Blackburn Rovers
- Owner: Jack Walker
- Manager: Brian Kidd Tony Parkes Graeme Souness
- First Division: 11th
- FA Cup: Fifth round
- League Cup: Fourth round
- Top goalscorer: Lee Carsley (10)
- ← 1998–992000–01 →

= 1999–2000 Blackburn Rovers F.C. season =

Blackburn Rovers F.C. were in Division One for the 1999–2000 season, having been relegated from the FA Premier League after seven years. The expected comeback to the top flight did not materialise, in spite of several expensive purchases staying at the club. Brian Kidd was sacked on 3 November 1999 after 11 months in charge, with Rovers 19th in the league despite more than £30 million having been spent on players in that time.
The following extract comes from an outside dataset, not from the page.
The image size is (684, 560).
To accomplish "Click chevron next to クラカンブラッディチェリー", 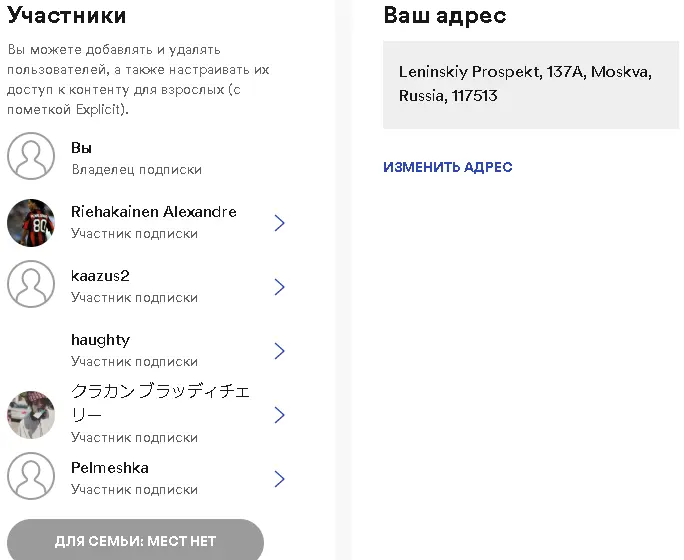I will (x=280, y=415).
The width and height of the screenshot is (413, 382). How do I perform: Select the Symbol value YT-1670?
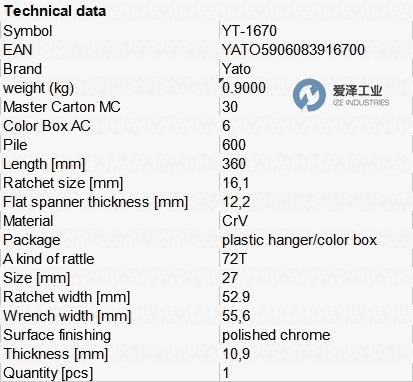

Long-serving coach Tony Parkes was placed in temporary charge of the team as the search for a successor began. Former defender Colin Hendry, who had been part of the title winning team in 1995 and who had started his first spell at Ewood Park in the 1980s, was linked with a return to the club as player-manager. Other names linked with the vacancy included Graeme Souness, Colin Todd, Roy Evans and Joe Kinnear.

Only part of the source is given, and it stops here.